This is not an new idea to me. It is a different way of phrasing it. I know that King picks on Christianity a bit in this book. Rightfully so. The Judeo-Christian story sets up a definite hierarchy and we are, to this day, members of that same hierarchy. Believer or not. We are competition based. There is very little cooperation in us—aside from self-serving, which isn’t really cooperation. I am guilty. I am not pointing at you. Sure, I sponsor a kid in Rwanda and give to Amnesty International, but I also put that I sponsor those organizations on my resume.

In Christian terms, I have heard this debate not over the creation story per se, but over the idea of original sin. Different theologians have imagined what the world would look like had we started from original blessing, as opposed to original sin. How many centuries have gone by with the first thing we hear in this world is that we are flawed, guilty and cursed. Worse yet, cursed by knowledge. By the desire and curiosity we are born with. Cursed by a talking snake. So maybe this wasn’t the best story to start with.

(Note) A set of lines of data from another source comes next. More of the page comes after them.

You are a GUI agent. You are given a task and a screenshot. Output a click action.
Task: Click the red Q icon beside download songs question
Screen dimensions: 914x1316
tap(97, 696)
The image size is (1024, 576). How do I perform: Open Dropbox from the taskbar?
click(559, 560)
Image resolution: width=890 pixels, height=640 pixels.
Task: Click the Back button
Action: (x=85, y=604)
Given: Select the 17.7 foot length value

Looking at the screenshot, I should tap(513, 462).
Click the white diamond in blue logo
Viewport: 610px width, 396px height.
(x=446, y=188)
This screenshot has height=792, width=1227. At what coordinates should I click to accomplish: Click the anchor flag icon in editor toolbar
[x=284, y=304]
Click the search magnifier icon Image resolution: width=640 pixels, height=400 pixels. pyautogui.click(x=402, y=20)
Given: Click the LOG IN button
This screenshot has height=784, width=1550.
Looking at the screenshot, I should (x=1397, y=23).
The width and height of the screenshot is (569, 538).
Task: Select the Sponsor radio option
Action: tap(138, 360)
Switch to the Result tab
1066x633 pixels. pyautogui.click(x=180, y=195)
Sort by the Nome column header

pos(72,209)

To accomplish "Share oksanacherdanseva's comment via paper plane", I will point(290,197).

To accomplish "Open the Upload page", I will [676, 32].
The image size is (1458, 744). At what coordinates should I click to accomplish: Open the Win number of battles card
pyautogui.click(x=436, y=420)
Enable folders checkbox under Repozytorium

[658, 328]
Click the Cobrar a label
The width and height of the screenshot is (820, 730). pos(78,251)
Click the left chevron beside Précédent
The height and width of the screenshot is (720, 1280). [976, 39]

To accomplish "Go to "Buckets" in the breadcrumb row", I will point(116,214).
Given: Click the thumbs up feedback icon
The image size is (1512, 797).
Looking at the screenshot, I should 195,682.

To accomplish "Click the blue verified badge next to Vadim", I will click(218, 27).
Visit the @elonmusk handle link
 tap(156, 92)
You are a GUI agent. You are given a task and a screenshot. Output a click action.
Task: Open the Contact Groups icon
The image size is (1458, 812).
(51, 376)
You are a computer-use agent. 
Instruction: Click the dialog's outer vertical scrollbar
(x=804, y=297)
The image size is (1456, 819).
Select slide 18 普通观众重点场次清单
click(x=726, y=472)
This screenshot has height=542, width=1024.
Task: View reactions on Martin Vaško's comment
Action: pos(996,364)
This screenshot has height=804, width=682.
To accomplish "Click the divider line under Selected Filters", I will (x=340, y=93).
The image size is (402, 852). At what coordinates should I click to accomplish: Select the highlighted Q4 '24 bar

The good thing about stories is that you can tell them again and in your own way. I like that idea. It means there is still hope. I want to end this with one more quote—You can have it if you want. John’s story, that is. Do with it what you will. I’d just as soon you forget it, or at least, not mention my name if you tell it to friends. Just don’t say in the years to come that you would have lived your life differently if only you had heard this story. You’ve heard it now.